A coroner’s inquest was told Natasha Harris, a 30-year-old mother of eight from Invercargill in southern New Zealand who died in February 2010, drank huge amounts of the caffeinated beverage, Fairfax Media reported.
It said pathologist Dan Mornin told the inquest that he believed Harris died from cardiac arrhythmia and was also suffering from low potassium levels and caffeine toxicity.

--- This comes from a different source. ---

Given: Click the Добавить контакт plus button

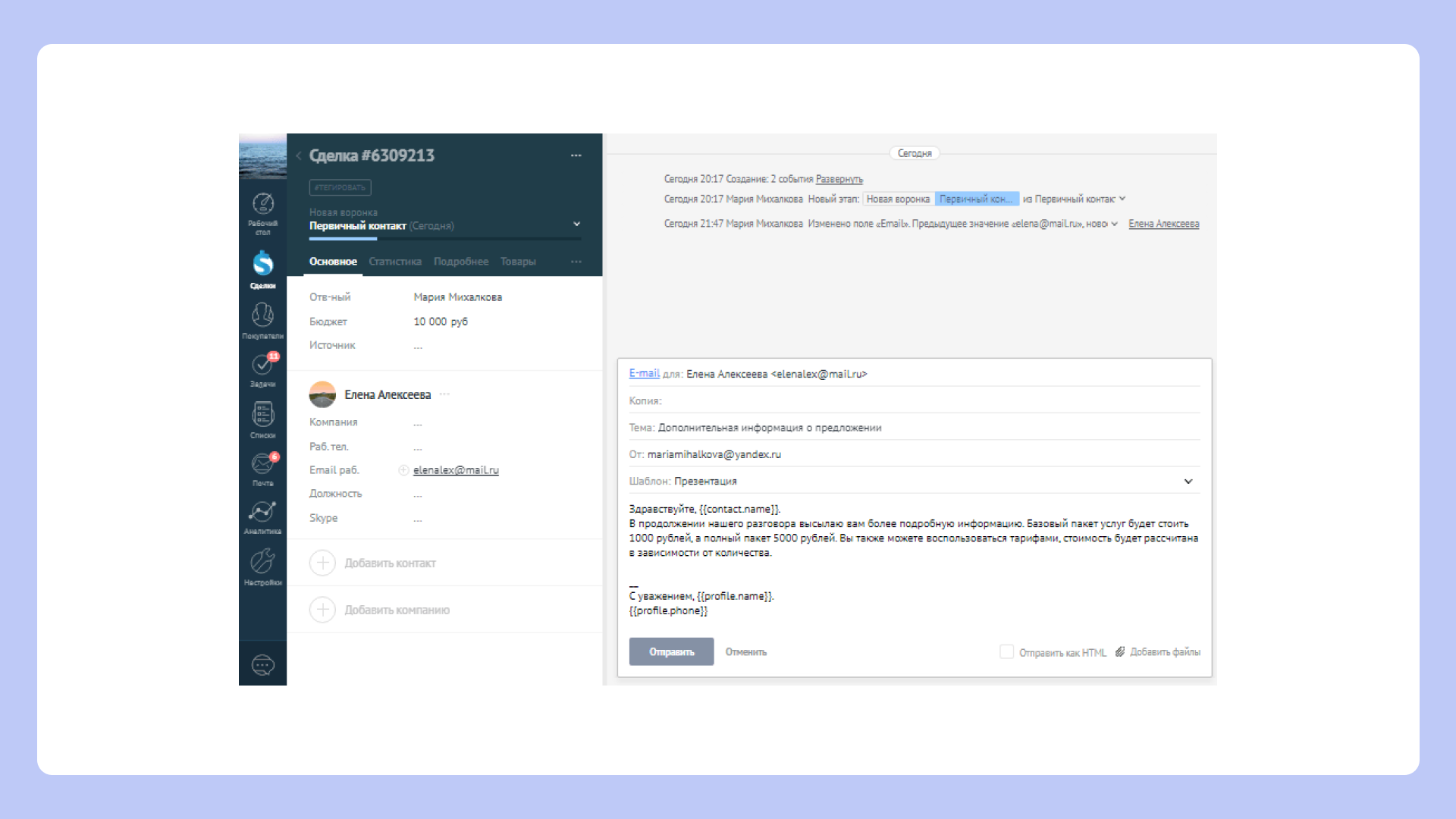Looking at the screenshot, I should 322,563.
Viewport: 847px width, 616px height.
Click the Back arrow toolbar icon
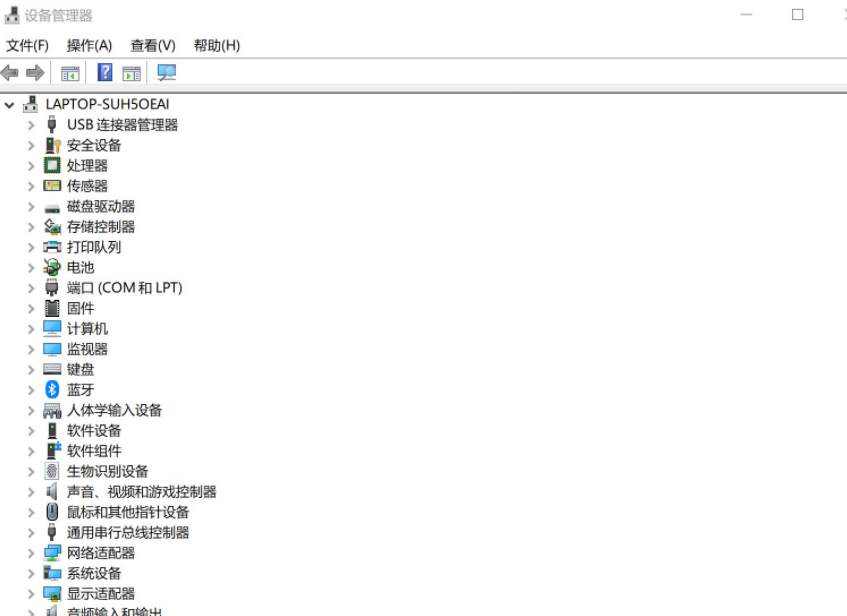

Mornin testified her excessive soft drink consumption probably contributed to her medical condition, along with poor nutrition, Fairfax reported.
Harris’ partner Christopher Hodgkinson said she was addicted to Coke and the dead woman’s mother-in-law Vivien Hodgkinson had called for soft drinks to carry health warnings, Radio New Zealand reported.
“The first thing she would do in the morning was to have a drink of Coke beside her bed and the last thing she would do at night was to have a drink of Coke… she was addicted to Coke,” Christopher Hodgkinson said.
Vivien Hodgkinson said her daughter-in-law would “go crazy if she ran out… she would get shakes, withdrawal symptoms, be angry, on edge and snappy”.
“We never knew it was any harm because it was soft drink with no warning labels, I’ve never seen her drink anything else the fridge was always full of Coke,” she said. “Maybe it needs warning signs.”
Coca-Cola Oceania told Fairfax that excessive consumption of any liquid, including water, could have health impacts.
“We concur with the information shared by the coroner’s office that the grossly excessive ingestion of any food product, including water, over a short period of time with the inadequate consumption of essential nutrients, and the failure to seek appropriate medical intervention when needed, can be dramatically symptomatic,” it said.
The corner is yet to hand down findings in the case.